Flora of the Hawaiian Islands
Literature for Artocarpus altilis
Ragone, 2006; Smith, 1981; Lorence & Wagner, 2020.
   Moraceae -- The Mulberry Family Bibliography
      Artocarpus altilis
General Information
DistributionBreadfruit is widely cultivated throughout the tropics.
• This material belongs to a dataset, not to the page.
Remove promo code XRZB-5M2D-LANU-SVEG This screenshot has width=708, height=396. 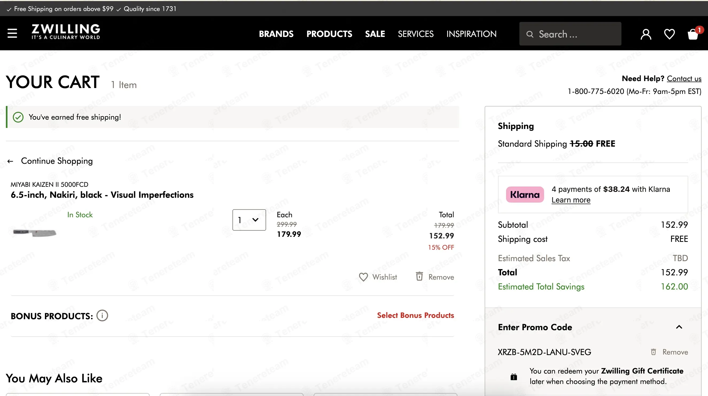[669, 352]
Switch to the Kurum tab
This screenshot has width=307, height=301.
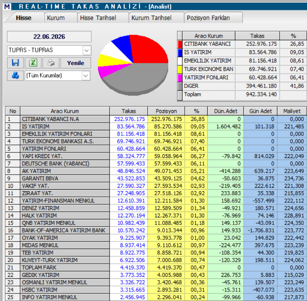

The wild, seeded form is probably indigenous in New Guinea and the Bismarck Archipelago.
Habit
Monoecious tree to 20 m tall (reaching 26 m or more where indigenous), trunk to 1 m in diameter, often becoming buttressed at the base, canopy dense and spreading; branchlets 5‒15 mm thick, grayish appressed-pubescent, all parts with profuse white sap.
Leaves
Leaves clustered at ends of branchlets, petiolate; blade 30‒90 cm long, 20‒40 cm wide, usually pinnatifid from ½ blade width nearly to midrib, lobes 3‒4(5) on each side, separated by narrow to wide sinus, rarely irregularly dentate distally, subcoriaceous, glabrate adaxially or both surfaces pubescent with long, soft to short, stiff scabrid hairs, hairs usually denser on midrib and veins; petiole 2.5‒8 cm long, 3‒7 mm wide, pubescent or glabrate, often yellow when fresh; stipules 10‒27 cm long, scabrid pubescent with texture like sandpaper, or smooth and glabrate.
Flowers
Inflorescences solitary, axillary. Staminate inflorescences at anthesis 7‒45 cm long, 1.5‒5 cm in diameter, cylindrical or sometimes oblong-ellipsoid, yellow becoming brown, peduncle 2‒3 cm long, 5‒6 mm wide, densely packed with thousands of flowers attached to a spongy core, each with 1 stamen surrounded by a papery perianth; pistillate inflorescences with 1,500‒2,000 pistillate flowers fused into an ellipsoid to subglobose or obovoid head 6‒10 cm long, 4‒6.5 cm in diameter, with a spongy core, surface with polygonal areoles formed by fused flowers, bumpy or with raised, conical-pointed stigmatic areas, peduncle 6‒9 cm long, stout, pubescent or glabrate.
Fruit
Fruit broadly cylindrical to subglobose, usually 15‒30 cm long, 9‒20 cm in diameter, surface, slightly bumpy or spiny, with polygonal areoles 4‒8 mm in diameter, often finely puberulent, when ripe the skin is green to orange-brown and flesh is cream colored to pale yellow, soft and fragrant, seedless or with scattered seeds, peduncle 2.5‒12.5 cm long, stout.
Seeds
Seeds ovoid, 2‒3 cm long, 1.7‒2.7 cm wide, testa smooth, shiny brown, venose with darker stripes.
Notes
Few-seeded and sterile seedless triploid cultivars are grown in many areas including the Marquesas Islands. A broad monograph by Ragone (1997) provides extensive information on the taxonomy, distribution, history, and uses of A. altilis.